The simplest real-part Fourier transform

AlexIanevski · March 7, 2015, 8:32pm

I have a problem for I am not able to rewrite this c function in CUDA C.

void MYFT(float * inreal, float * outreal, const int n) 
{
    for (int k = 0; k < n; k++) { 
        float sumreal = 0.0f;
        for (int t = 0; t < n; t++) { 
            float angle = 2 * 3.14159265359 * t * k / n;
            sumreal += inreal[t] * cos(angle);
        }
        outreal[k] = sumreal;
    }
}

I have started like that but have some problems since I don’t know how to finish that in order to get the best performance. I would really appreciate any help. Thanks a lot.

#define N (1 << 20)
#define BLOCK 256

MYFT<<<N/BLOCK, BLOCK>>>(d_Fx_r, d_FX_r , N);

__global__
void MYFT(const float * inreal, float * outreal, const int n)
{
    int _x   = threadIdx.x + blockIdx.x * blockDim.x;
    int _TId = threadIdx.x;

    __shared__ float s_real[BLOCK];

    s_real[_TId] = inreal[_x];

    __syncthreads();

    for(int k = _x; k < n; k +=  blockDim.x * gridDim.x){
        float sumreal = 0.0f;

Robert_Crovella · March 7, 2015, 10:45pm

cross posted here:

[url]http://stackoverflow.com/questions/28799428/cuda-using-shared-memory-for-the-simplest-real-part-fourier-transform-implementa[/url]
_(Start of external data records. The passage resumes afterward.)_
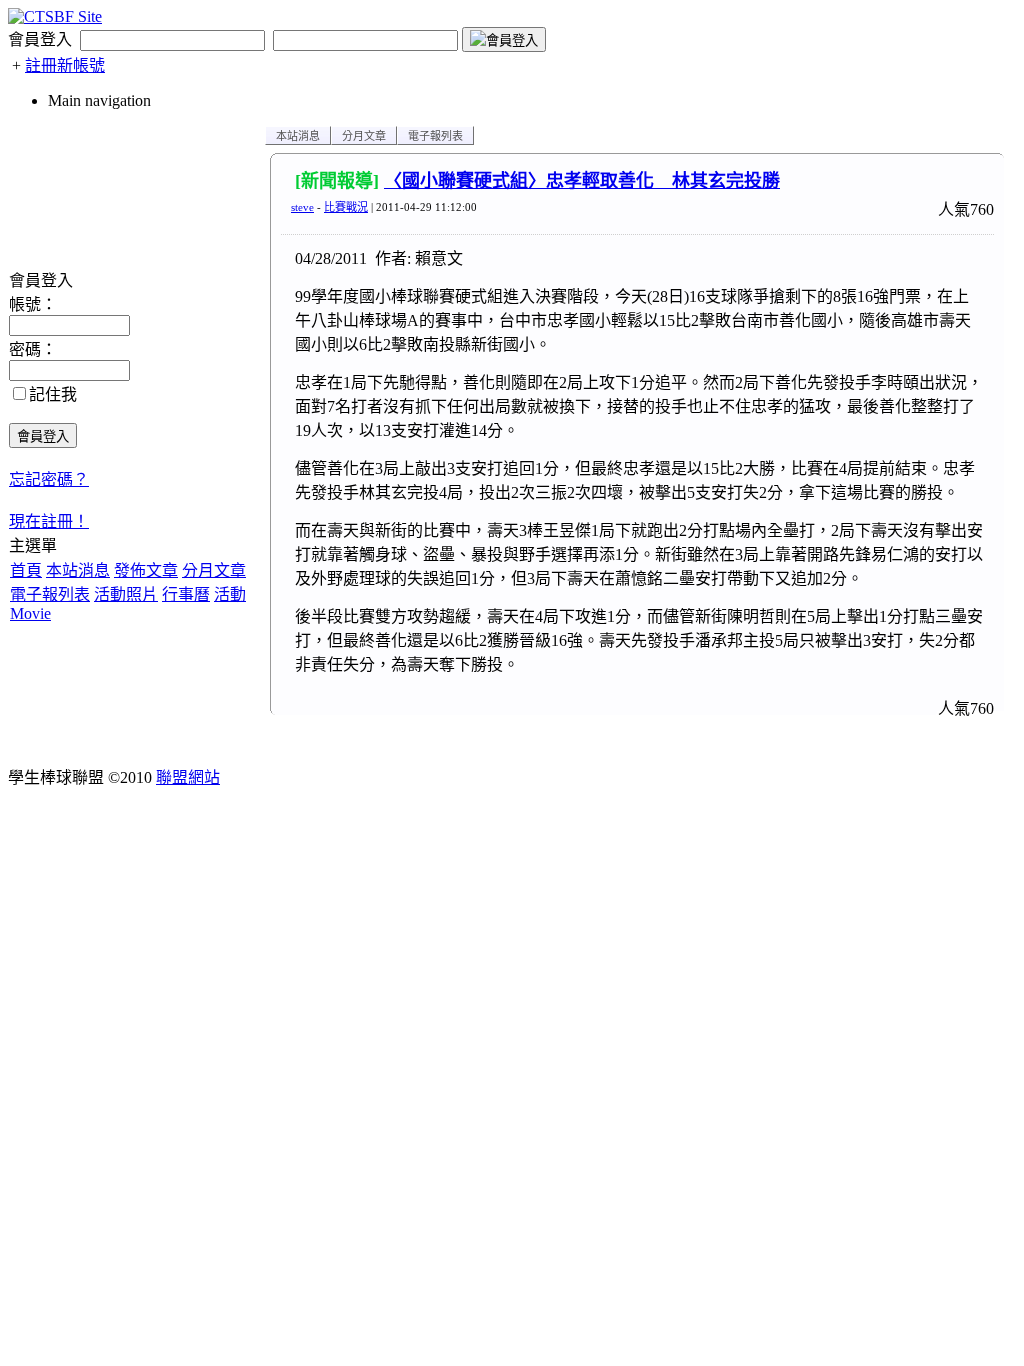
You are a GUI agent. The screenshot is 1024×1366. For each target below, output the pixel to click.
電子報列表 (50, 594)
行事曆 (186, 594)
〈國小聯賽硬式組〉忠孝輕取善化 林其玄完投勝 (582, 181)
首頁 (26, 570)
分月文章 (214, 570)
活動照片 (126, 594)
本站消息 (78, 570)
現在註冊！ (49, 521)
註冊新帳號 (65, 65)
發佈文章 (146, 570)
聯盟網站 (188, 777)
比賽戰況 (346, 207)
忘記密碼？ (49, 479)
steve (302, 207)
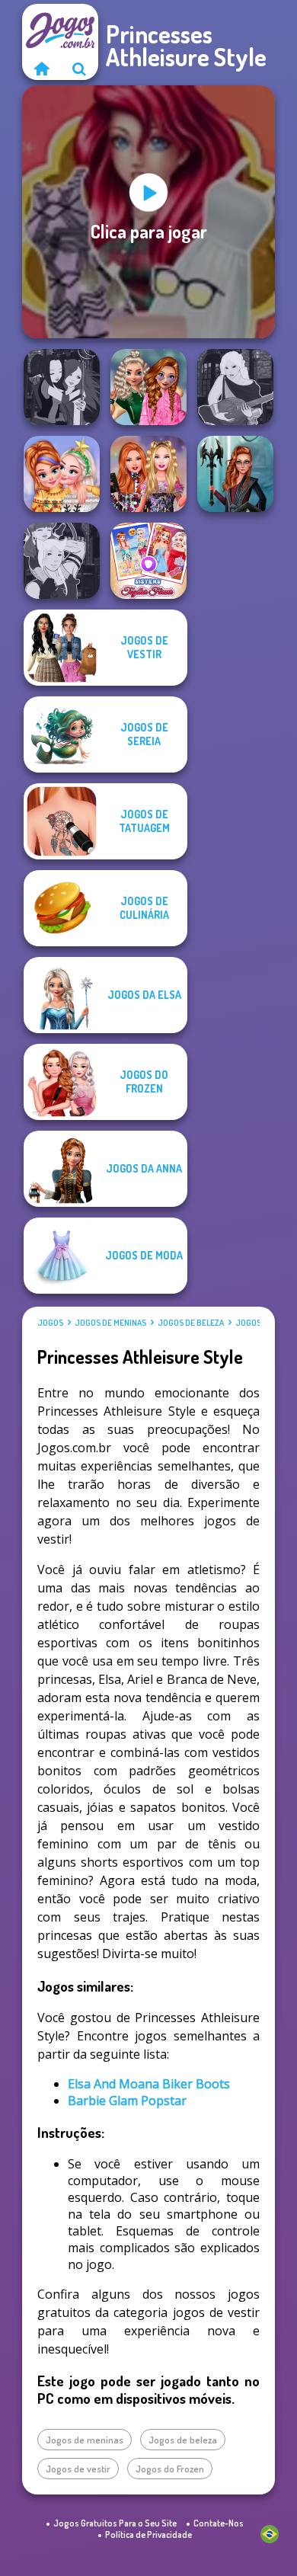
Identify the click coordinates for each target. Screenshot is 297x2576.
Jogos (50, 1322)
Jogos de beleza (191, 1322)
AlexIanevski · March 7, 2015, 11:37pm

There were no answers. Well, probably it’s better to do it yourself than than ask someone for.

CudaaduC · March 8, 2015, 9:14pm

If I understand correctly, you are attempting to implement a simple DFT with only the real component, of which the Big-O complexity is N^2.
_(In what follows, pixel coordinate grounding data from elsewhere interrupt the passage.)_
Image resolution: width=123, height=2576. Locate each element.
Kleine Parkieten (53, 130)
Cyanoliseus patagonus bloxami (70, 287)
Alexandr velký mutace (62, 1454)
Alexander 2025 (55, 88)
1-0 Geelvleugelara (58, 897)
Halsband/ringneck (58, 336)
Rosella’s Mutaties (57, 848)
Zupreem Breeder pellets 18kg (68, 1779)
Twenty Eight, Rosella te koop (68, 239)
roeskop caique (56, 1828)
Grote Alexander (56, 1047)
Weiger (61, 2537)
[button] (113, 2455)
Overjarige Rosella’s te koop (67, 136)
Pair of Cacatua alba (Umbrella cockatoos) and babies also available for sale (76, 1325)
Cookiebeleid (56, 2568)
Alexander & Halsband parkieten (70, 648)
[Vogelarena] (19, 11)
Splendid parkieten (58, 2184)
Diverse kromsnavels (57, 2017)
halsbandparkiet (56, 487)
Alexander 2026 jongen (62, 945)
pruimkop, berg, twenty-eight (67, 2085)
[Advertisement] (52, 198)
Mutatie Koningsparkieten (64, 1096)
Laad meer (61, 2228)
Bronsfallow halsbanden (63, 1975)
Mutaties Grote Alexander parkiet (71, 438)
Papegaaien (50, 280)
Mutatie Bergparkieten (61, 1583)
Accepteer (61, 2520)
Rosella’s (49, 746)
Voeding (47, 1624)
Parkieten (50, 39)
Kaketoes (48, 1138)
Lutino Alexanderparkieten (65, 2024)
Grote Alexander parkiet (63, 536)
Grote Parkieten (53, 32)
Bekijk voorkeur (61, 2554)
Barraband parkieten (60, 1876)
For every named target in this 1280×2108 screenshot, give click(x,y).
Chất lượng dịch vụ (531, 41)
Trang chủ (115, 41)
With your example N of (1<<20) with N^2 of 1.0995116e+12.

Obviously using the cuFFT implementation which is N*log(N) will be much faster, but it seems your intent is to learn how to implement a simple DFT (real component only) in CUDA.

In that case, for learning purposes, it would be a better idea to do experiment with small DFTs, where N is some small easy number to work with, like the number of threads in a block(for example 256).
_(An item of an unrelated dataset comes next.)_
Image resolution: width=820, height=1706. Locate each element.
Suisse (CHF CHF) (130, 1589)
The simple general learning approach would then to have each thread be responsible for a single input and output value. Since you need to go through all the n values per output value, each thread would have to iterate and accumulate its real sum ( your loop ‘t’) then write out to global memory the answer.

Because you would not want all threads in a block to be repetitively reading the same values from global memory, each thread should first load into shared memory an adjacent input value from global memory(or values if the number of threads in a block is less than ‘n’), __syncthreads(), then do the inner ‘t’ loop and write the sum answer out to global memory in hopefully a coalesced pattern. You may still get bank conflicts, but would be preferable to using global memory.

I am just guessing at what you are attempting to do, but the approach I mentioned(assuming correctly implemented) would only be advisable in situations where you have a large number of small DFTs which could be covered by different thread blocks without sharing global memory values between those thread blocks.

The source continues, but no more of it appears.